Thank you very much, Llywydd. I'm losing my voice, I think. I can't overemphasise the significance of this statement. Announcing the budget is one of the highlights of the year in parliamentary terms every year, but the significance is even greater this year, as the Welsh Government has to budget in a difficult economic situation. I agree with the Minister about the economic mess that has been such a characteristic of the UK Conservative Government. It's left us poorer, hasn't it, in so many ways, with the poorest shouldering the greatest burden, and it’s left public coffers far emptier than they should be.
But despite that clear responsibility on Whitehall, the Welsh Government can't hide behind that entirely, either. This is the situation that we are facing; the cards have been dealt in this way, and it's the work of a Government that doesn't have its own sovereign Treasury, unfortunately, to prioritise within the spending envelope that it has. When that envelope has been set out so tightly, the work of setting the budget gets harder, and I acknowledge that, because, but that is the challenge.

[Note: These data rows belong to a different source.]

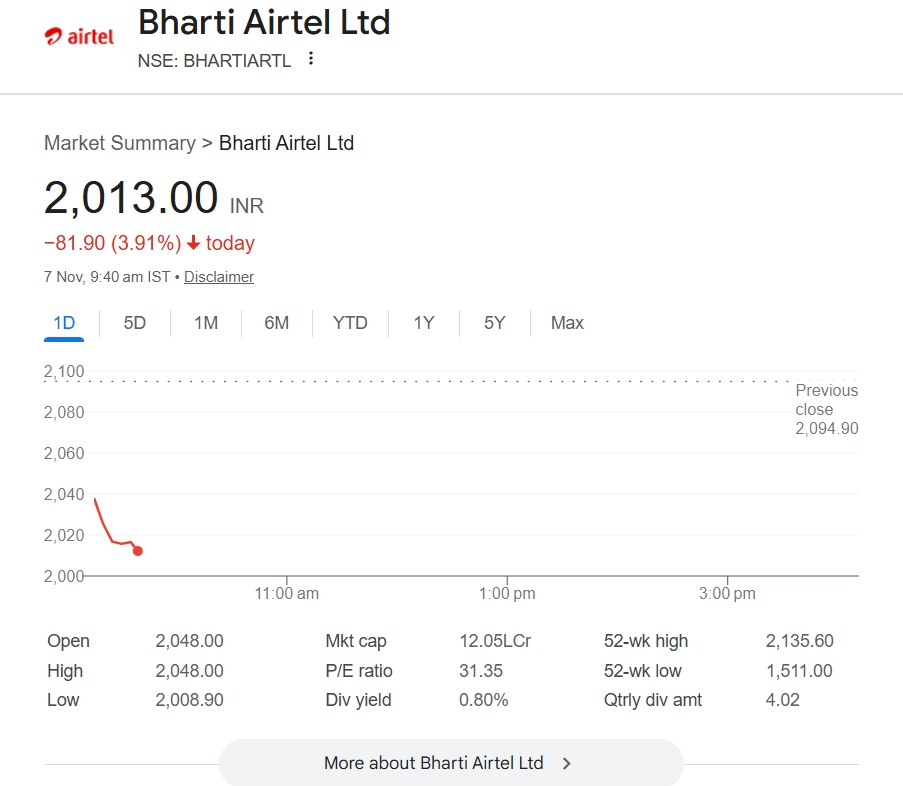Click the Bharti Airtel Ltd title heading
Image resolution: width=903 pixels, height=786 pixels.
tap(264, 22)
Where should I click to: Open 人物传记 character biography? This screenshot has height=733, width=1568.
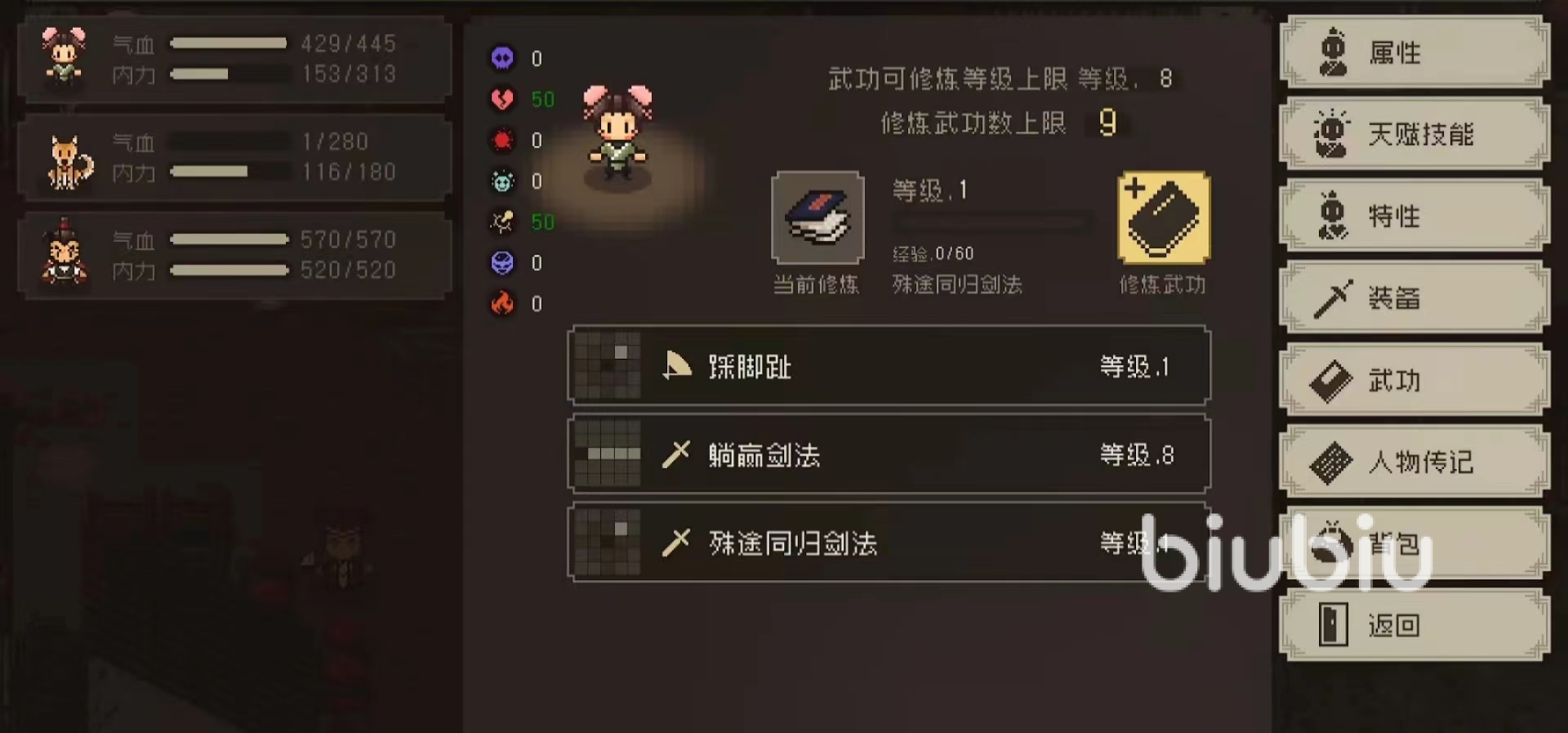tap(1414, 462)
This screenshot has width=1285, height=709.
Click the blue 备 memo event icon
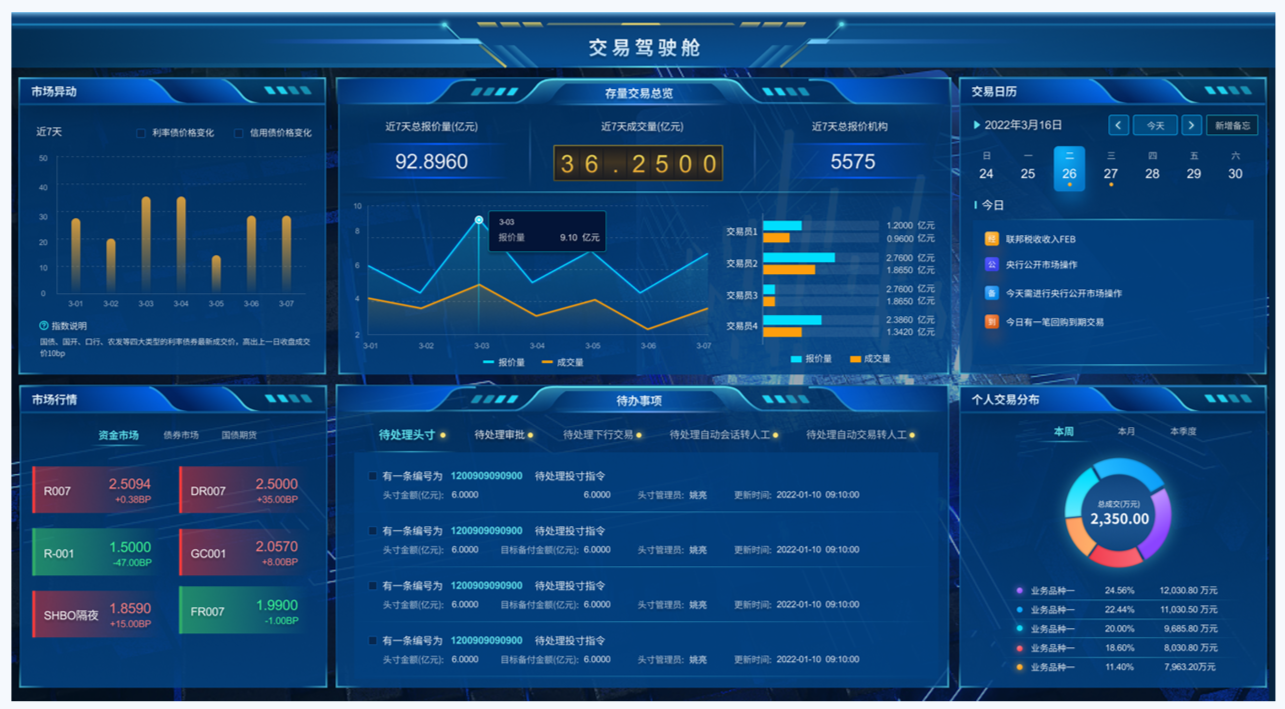coord(991,293)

I could spend some time painting another scenario where an independent Wales would have its own fiscal abilities, but that's for another day. What we do have to depend on now is innovation, fresh thinking, doing things differently. When we do face a strike from nurses, a strike by ambulance workers, both having reached their limit—not just now, but after years of a lack of financial support and otherwise—we do need to push the boundaries in terms of what's possible. We have to look at that bill of £133 million for agency nurses and think how can we bring that down, so that the budget today only has to find a few tens of millions to make a better wage offer to nurses, yes, to avoid a strike, something that we all and every nurse wants to avoid, but more than that, to show the appreciation that needs to be shown to nurses and that invests in the morale of the workforce.

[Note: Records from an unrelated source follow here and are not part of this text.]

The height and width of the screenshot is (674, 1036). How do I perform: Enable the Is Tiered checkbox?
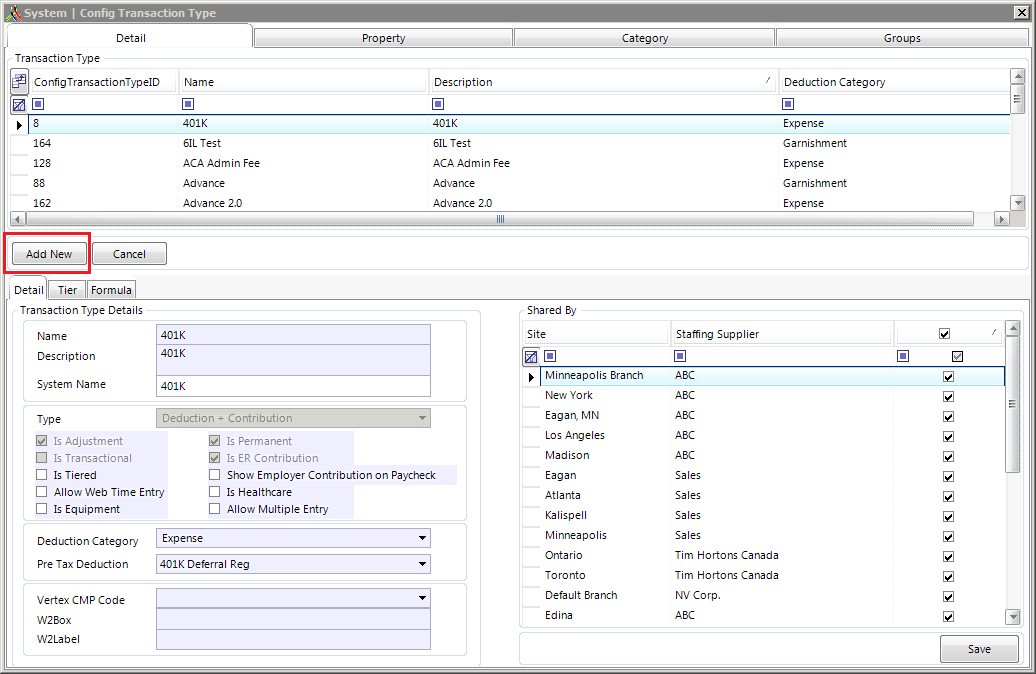pyautogui.click(x=42, y=475)
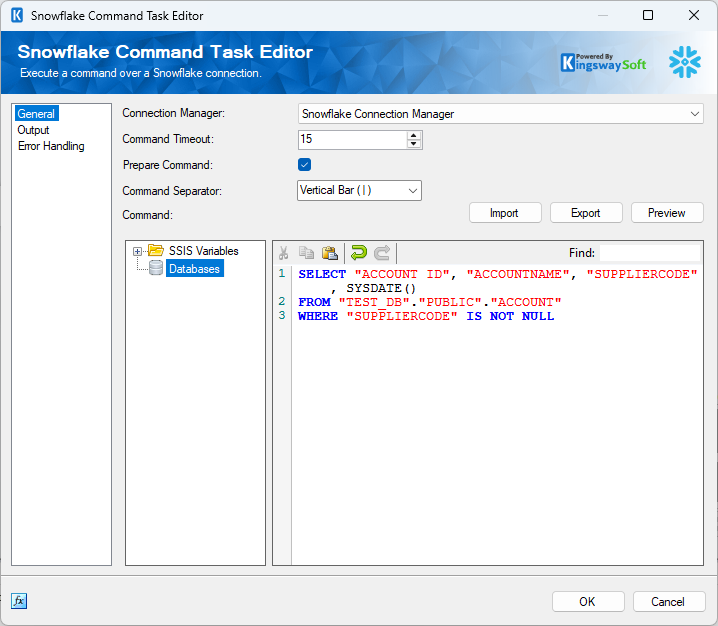Click the SSIS Variables folder icon

pyautogui.click(x=155, y=251)
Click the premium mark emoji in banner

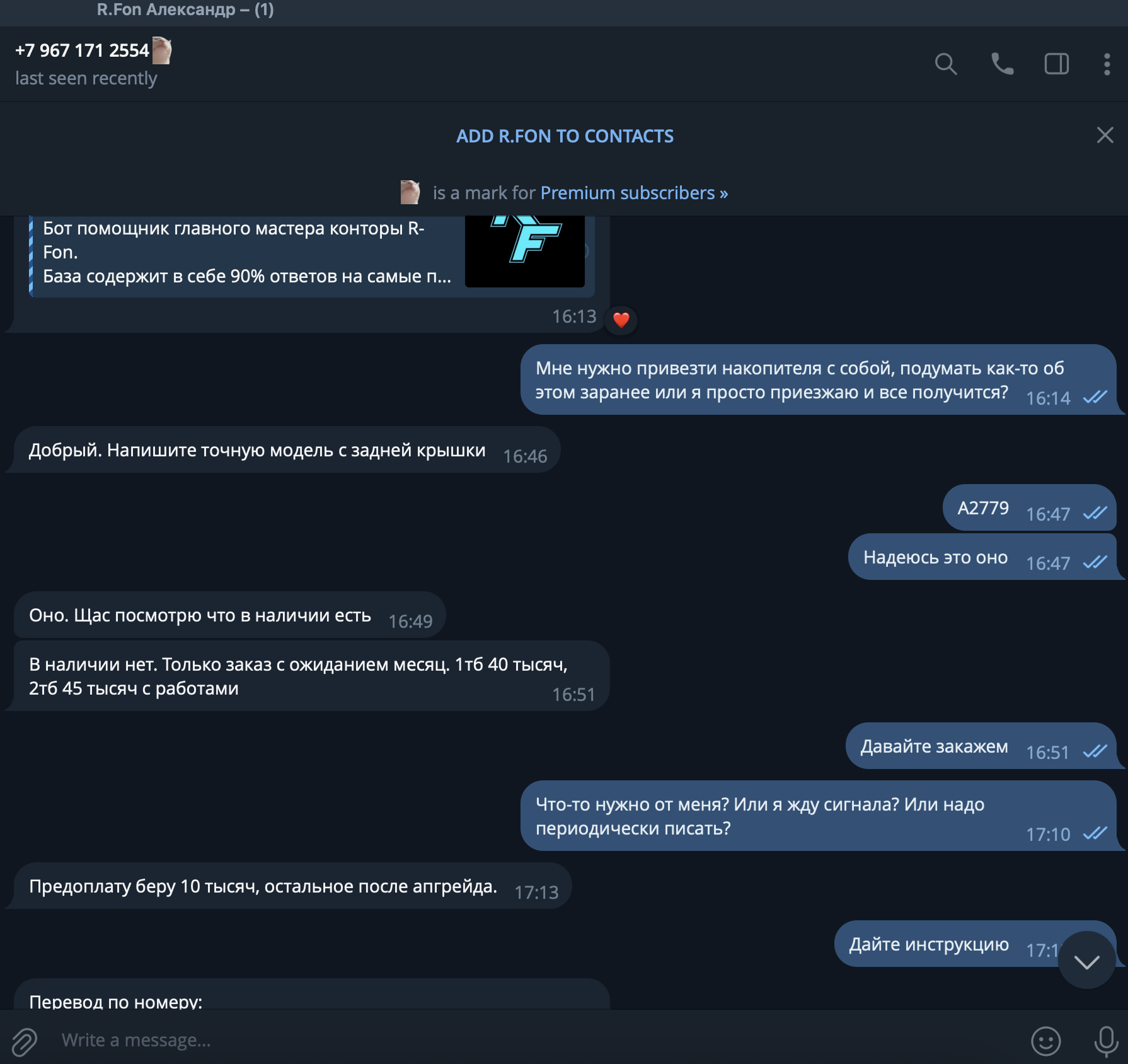click(410, 192)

That lack of morale, the numbers leaving nursing far too early, is a major part of what makes the NHS unsustainable, and it will be unsustainable if we continue to see the levels of sickness and sickness inequalities that we see in Wales year after year, decade after decade. Yes, the context of this budget is very, very difficult, but it hasn't always been so. The Minister paints a picture that specifically this year is an unprecedented budget, a crisis budget, where safeguarding front-line services is the priority. Of course, there is an inevitable element of that, but time and time again, the Labour Welsh Government has failed to change direction, has failed to innovate, specifically on something that means a great deal to me—it’s failed to invest in the transformation of services, genuine investment—genuine investment—in the preventative agenda, keeping us well, tackling inequalities genuinely. Without doing that, we will be in this situation again. We'll be facing this situation time and time again. And when the financial situation is tight, as it currently is, that cost of failing to transform the health of the nation is going to become an increasing burden, as it currently is.
Of course hospitals are full, of course there are long queues of ambulances outside those hospitals. Of course social services are struggling. Perhaps one day we will have a budget that does try to cut that vicious cycle, rather than having to deal with the acute cases. This isn't that budget, I'm afraid. Yes, there is an economic mess, and yes, that mess, made by the Conservatives, is the basis for this difficult context, and the wider global context too, but that's why innovation by the Welsh Government is more important than ever before.